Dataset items
+ + + +
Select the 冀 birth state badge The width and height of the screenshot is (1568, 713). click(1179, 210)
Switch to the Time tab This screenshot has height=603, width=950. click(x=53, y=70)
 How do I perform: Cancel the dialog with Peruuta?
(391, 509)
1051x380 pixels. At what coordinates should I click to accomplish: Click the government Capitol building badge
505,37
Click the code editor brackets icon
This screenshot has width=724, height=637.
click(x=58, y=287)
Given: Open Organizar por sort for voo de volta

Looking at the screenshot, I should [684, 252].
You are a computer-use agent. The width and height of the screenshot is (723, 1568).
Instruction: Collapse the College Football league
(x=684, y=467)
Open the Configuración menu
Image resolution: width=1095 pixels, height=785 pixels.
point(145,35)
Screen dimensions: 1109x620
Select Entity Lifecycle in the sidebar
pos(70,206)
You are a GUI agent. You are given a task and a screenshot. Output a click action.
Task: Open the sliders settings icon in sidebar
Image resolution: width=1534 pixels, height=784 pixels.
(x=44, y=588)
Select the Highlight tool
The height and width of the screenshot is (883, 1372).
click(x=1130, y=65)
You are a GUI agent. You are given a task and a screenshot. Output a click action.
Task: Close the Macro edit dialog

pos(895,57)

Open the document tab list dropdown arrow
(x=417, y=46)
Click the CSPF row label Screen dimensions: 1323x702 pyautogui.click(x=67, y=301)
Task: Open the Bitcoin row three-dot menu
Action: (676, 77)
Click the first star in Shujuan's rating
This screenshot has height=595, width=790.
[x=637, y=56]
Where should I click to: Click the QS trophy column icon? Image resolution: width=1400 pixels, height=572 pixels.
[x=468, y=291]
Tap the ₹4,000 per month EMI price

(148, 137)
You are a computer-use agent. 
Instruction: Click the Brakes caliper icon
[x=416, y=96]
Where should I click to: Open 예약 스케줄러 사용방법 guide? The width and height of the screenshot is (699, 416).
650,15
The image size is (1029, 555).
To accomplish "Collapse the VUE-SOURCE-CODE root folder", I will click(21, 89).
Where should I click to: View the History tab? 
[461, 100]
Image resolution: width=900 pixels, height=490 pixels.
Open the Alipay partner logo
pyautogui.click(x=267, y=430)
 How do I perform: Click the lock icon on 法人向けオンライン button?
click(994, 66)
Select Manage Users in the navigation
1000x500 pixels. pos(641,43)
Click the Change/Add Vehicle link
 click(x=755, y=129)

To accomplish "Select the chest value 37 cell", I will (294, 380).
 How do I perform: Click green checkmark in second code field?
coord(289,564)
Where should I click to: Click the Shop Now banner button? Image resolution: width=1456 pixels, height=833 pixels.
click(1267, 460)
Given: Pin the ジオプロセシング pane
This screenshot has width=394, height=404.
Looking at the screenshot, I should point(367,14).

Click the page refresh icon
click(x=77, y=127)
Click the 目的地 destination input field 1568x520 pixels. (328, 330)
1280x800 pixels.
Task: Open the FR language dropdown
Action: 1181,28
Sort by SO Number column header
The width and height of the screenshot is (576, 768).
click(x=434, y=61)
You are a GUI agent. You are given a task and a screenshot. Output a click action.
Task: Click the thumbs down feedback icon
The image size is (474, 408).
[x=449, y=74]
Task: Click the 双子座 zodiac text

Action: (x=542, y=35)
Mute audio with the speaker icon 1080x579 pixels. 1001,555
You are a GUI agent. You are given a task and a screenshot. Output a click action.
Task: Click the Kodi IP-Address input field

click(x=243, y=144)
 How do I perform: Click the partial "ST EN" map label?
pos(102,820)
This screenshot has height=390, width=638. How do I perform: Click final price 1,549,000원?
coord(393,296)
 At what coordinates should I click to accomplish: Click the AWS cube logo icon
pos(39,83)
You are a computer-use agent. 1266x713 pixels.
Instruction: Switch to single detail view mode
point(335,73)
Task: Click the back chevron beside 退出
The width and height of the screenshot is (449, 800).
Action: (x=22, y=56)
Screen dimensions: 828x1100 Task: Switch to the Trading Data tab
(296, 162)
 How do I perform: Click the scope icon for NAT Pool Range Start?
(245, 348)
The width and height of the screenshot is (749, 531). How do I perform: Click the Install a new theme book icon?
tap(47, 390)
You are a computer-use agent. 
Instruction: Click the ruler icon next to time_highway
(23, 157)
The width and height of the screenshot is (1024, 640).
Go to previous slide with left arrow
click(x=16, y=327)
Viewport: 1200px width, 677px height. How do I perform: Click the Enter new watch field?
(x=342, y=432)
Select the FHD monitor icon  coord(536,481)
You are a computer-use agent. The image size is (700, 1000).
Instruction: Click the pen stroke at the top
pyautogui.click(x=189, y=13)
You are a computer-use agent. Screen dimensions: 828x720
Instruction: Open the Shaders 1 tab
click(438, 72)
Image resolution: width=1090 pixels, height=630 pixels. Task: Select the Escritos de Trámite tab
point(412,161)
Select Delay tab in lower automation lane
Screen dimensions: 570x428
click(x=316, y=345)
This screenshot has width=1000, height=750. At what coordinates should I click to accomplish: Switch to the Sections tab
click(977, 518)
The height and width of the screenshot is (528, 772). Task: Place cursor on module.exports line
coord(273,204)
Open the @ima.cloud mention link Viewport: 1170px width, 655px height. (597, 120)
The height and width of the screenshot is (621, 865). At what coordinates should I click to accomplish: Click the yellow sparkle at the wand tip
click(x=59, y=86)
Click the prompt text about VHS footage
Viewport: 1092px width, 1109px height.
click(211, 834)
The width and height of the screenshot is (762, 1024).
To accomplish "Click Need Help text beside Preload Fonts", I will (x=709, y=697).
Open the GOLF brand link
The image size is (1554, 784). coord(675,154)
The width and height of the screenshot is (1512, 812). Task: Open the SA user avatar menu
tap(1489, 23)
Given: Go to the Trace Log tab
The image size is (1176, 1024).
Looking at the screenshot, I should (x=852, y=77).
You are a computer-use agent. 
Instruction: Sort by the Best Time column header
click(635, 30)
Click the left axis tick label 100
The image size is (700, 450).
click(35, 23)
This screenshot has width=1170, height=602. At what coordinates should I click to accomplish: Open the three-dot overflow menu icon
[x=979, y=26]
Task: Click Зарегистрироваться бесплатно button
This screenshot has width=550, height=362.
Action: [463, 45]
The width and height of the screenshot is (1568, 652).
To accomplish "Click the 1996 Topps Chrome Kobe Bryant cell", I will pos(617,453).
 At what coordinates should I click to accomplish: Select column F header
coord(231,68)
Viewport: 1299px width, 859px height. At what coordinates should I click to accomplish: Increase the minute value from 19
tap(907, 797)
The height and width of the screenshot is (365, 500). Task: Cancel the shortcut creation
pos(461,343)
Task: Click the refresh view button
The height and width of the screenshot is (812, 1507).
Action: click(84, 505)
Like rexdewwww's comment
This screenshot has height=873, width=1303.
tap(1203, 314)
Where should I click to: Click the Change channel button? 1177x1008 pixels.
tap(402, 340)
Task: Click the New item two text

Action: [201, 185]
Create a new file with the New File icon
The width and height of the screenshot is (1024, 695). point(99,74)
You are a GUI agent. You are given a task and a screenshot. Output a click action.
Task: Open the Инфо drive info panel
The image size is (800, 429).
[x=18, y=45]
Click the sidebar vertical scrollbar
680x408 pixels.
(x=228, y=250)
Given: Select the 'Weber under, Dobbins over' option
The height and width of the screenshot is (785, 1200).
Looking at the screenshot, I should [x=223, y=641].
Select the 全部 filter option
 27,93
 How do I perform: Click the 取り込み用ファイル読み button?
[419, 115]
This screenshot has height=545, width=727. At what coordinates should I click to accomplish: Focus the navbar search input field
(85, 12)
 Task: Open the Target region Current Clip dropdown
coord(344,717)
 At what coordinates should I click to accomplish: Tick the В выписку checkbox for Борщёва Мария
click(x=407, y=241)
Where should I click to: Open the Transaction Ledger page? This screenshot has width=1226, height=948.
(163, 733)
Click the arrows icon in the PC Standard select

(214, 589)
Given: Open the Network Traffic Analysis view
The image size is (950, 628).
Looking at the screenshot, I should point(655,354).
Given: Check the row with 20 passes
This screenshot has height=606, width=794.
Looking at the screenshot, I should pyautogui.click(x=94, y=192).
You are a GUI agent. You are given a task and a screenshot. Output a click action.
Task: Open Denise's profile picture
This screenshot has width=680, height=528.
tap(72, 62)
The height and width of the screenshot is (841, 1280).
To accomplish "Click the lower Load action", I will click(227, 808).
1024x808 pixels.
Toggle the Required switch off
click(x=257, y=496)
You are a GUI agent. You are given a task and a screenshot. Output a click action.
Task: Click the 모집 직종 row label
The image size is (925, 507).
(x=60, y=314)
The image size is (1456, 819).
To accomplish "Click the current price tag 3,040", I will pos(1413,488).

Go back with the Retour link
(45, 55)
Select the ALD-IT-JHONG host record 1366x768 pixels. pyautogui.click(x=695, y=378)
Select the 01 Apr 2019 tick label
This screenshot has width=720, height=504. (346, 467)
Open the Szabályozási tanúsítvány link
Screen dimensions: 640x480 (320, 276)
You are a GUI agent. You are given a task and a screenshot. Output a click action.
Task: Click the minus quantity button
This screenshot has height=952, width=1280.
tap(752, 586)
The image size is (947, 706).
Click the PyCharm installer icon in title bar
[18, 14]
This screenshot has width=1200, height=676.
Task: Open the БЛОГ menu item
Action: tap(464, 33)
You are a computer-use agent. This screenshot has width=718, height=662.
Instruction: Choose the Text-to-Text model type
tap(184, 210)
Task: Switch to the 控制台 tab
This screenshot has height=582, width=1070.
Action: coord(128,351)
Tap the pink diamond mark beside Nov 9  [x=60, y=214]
+ + + +
■ **EXERCISE**: The answer should be the exact lines running from the line containing "This screenshot has height=606, width=794." to the last line of the entries, with nothing else.

■ **RESPONSE**:
This screenshot has height=606, width=794.
Looking at the screenshot, I should pyautogui.click(x=94, y=192).
You are a GUI agent. You are given a task and a screenshot. Output a click action.
Task: Open Denise's profile picture
This screenshot has width=680, height=528.
tap(72, 62)
The height and width of the screenshot is (841, 1280).
To accomplish "Click the lower Load action", I will click(227, 808).
1024x808 pixels.
Toggle the Required switch off
click(x=257, y=496)
You are a GUI agent. You are given a task and a screenshot. Output a click action.
Task: Click the 모집 직종 row label
The image size is (925, 507).
(x=60, y=314)
The image size is (1456, 819).
To accomplish "Click the current price tag 3,040", I will pos(1413,488).

Go back with the Retour link
(45, 55)
Select the ALD-IT-JHONG host record 1366x768 pixels. pyautogui.click(x=695, y=378)
Select the 01 Apr 2019 tick label
This screenshot has width=720, height=504. (346, 467)
Open the Szabályozási tanúsítvány link
Screen dimensions: 640x480 (320, 276)
You are a GUI agent. You are given a task and a screenshot. Output a click action.
Task: Click the minus quantity button
This screenshot has height=952, width=1280.
tap(752, 586)
The image size is (947, 706).
Click the PyCharm installer icon in title bar
[18, 14]
This screenshot has width=1200, height=676.
Task: Open the БЛОГ menu item
Action: tap(464, 33)
You are a computer-use agent. This screenshot has width=718, height=662.
Instruction: Choose the Text-to-Text model type
tap(184, 210)
Task: Switch to the 控制台 tab
This screenshot has height=582, width=1070.
Action: coord(128,351)
Tap the pink diamond mark beside Nov 9  [x=60, y=214]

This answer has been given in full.